Un changement de posture : de la supervision à la confiance
Avant la pandémie, Figma était majoritairement basé à San Francisco. Seuls quelques collaborateurs expérimentés étaient autorisés à travailler à distance. Mais lorsque le télétravail devient la norme, Dylan Field prend acte d’une réalité simple : le modèle n’est plus scalable. La transition n’est pas un choix culturel, mais une nécessité opérationnelle.
Le management marketing en mode remote impose un renversement de posture. Il ne s’agit plus de vérifier, mais de faire confiance. Le rôle du manager devient moins un superviseur qu’un facilitateur. Il doit créer les conditions d’un travail asynchrone efficace, poser des objectifs clairs, et accepter la diversité des rythmes et des modes de fonctionnement.
Repenser la performance : de la présence à l’impact
L’une des erreurs fréquentes dans le pilotage à distance consiste à vouloir répliquer à l’identique les rituels du bureau. Or, la distance impose un recentrage sur l’essentiel : les livrables, la qualité des analyses, la portée des actions.
Chez Figma, l’obsession pour le produit s’accompagne d’une discipline forte sur les résultats. Les équipes marketing sont évaluées non sur leur activité apparente, mais sur l’impact mesurable de leurs campagnes, leur capacité à générer de la croissance, à comprendre les signaux utilisateur, à animer la communauté.
Dans ce modèle, l’autonomie devient un critère central de recrutement. Les profils capables de s’auto-organiser, de documenter leurs processus et de collaborer de manière proactive sont privilégiés.
Une dynamique collective à reconstruire
Le risque majeur du travail distribué est l’isolement. Figma l’a anticipé en valorisant les espaces communautaires internes, en maintenant une fréquence élevée d’échanges formels et informels, et en s’appuyant sur des figures internes comme « culture carriers ». Ces derniers, souvent présents dès les débuts de l’entreprise, assurent la continuité culturelle entre les anciens et les nouveaux arrivants.
Pour les équipes marketing, cette cohésion est stratégique. Elle garantit une cohérence de message, une synchronisation des efforts, et un alignement autour des priorités de la marque. L’animation des équipes ne passe plus par la proximité physique, mais par des objectifs partagés, des canaux bien choisis et un rythme clair.
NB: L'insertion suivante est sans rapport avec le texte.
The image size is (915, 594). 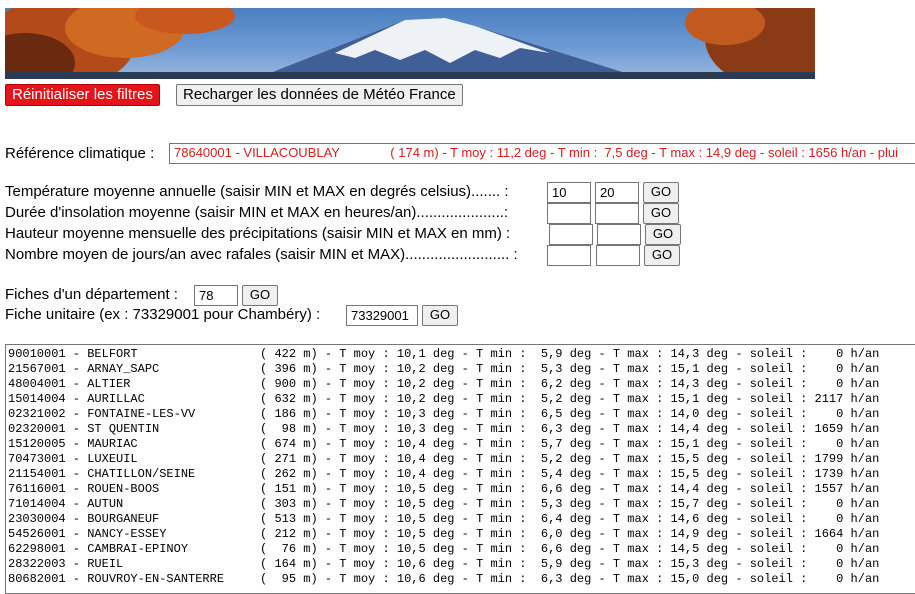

L’asymétrie des rythmes : vers une flexibilité intégrée
L’un des enseignements les plus marquants évoqués par Dylan Field concerne la diversité des rythmes de travail : certains collaborateurs commencent leur journée très tôt, d’autres très tard. Certains alternent périodes d’intense production et phases de retrait temporaire. Dans ce contexte, le rôle du marketing n’est plus d’imposer un tempo uniforme, mais d’organiser un cadre suffisamment clair pour permettre à chacun d’être efficace selon ses contraintes.
Cette flexibilité intégrée n’est pas synonyme de relâchement. Elle exige une rigueur nouvelle dans la définition des priorités, la formalisation des briefs, et la mise en commun des résultats.
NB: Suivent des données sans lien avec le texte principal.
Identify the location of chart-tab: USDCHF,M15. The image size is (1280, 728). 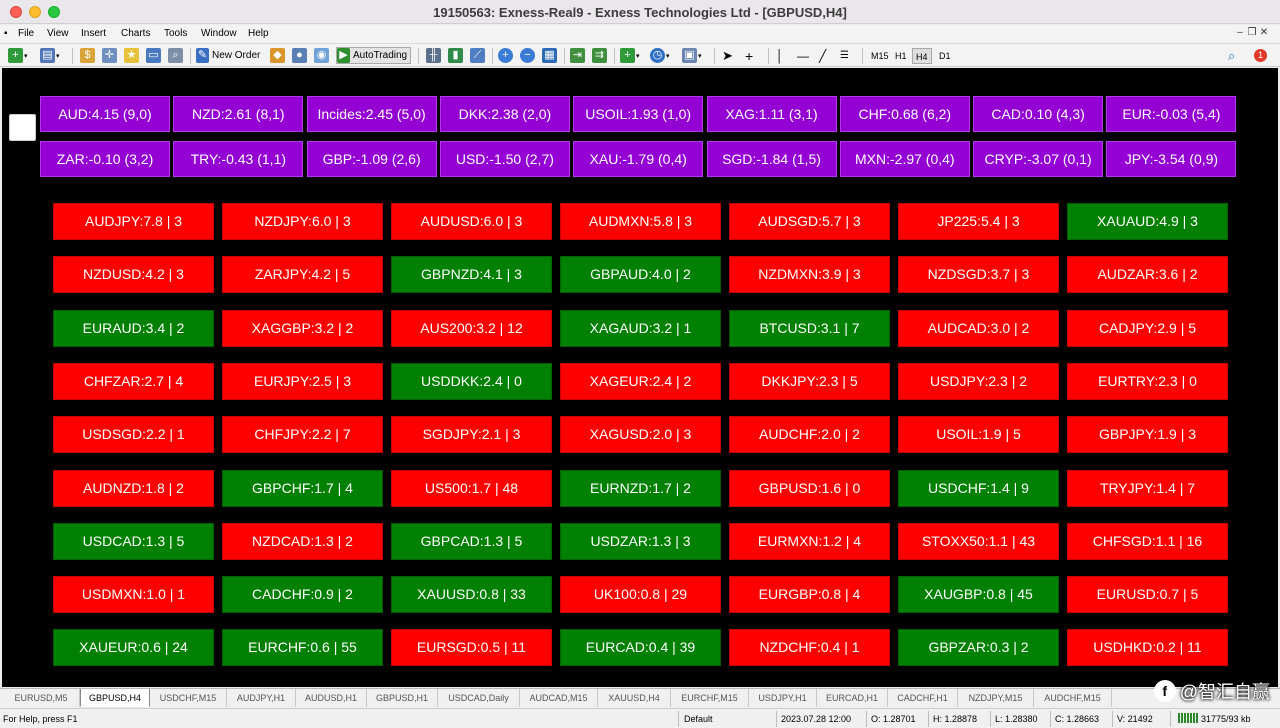
(188, 698).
Une vigilance accrue sur la santé mentale
Le remote crée une porosité inédite entre sphère professionnelle et sphère personnelle. Dylan Field souligne un paradoxe : les collaborateurs à distance peuvent parfois travailler plus dur que ceux présents au bureau, au risque de l’épuisement. Pour les équipes marketing, soumises à la pression des KPIs et à des cycles d’exécution rapides, le risque de burnout est réel.
Figma répond à ce défi en renforçant les temps de pause, en légitimant le droit à la déconnexion, et en formalisant des rituels d’évaluation continue du bien-être.
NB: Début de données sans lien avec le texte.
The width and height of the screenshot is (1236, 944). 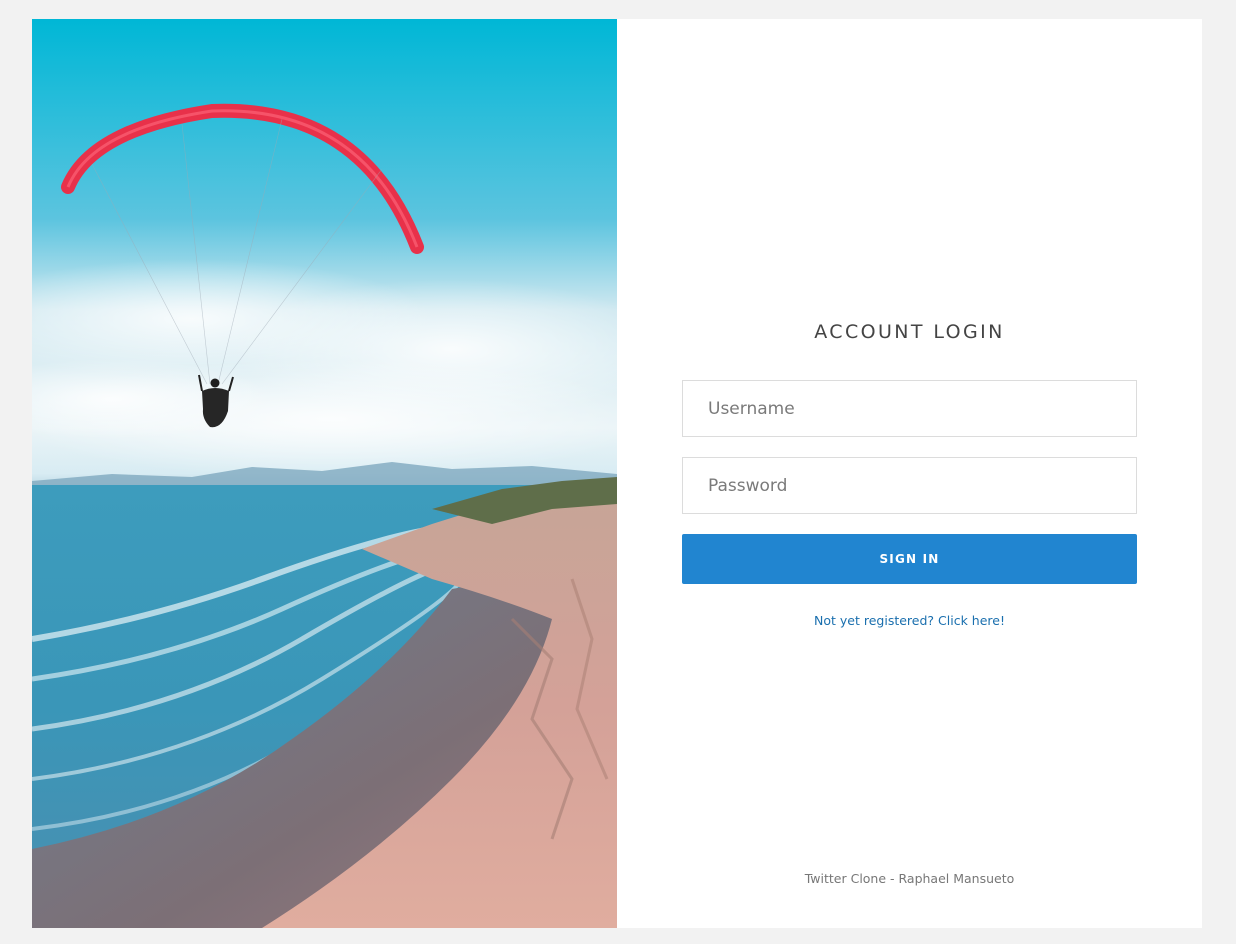 I want to click on sign-in-button: SIGN IN, so click(x=910, y=559).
Une nouvelle culture du marketing
Au-delà de l’organisation, le remote redéfinit la nature même du marketing. Il devient plus analytique, plus collaboratif, plus centré sur l’utilisateur. Il repose sur des contenus mieux documentés, des campagnes moins événementielles, des stratégies mieux alignées sur les données.
Le bureau n’est plus le centre de gravité de la marque. C’est l’expérience, le produit, et la relation continue avec l’utilisateur qui prennent le relais.
Figma en offre un exemple cohérent : une entreprise qui a su transformer une contrainte logistique en avantage stratégique. Et qui rappelle, à sa manière, que le marketing commence toujours par un acte de compréhension — du marché, de l’utilisateur, mais aussi des équipes qui le construisent.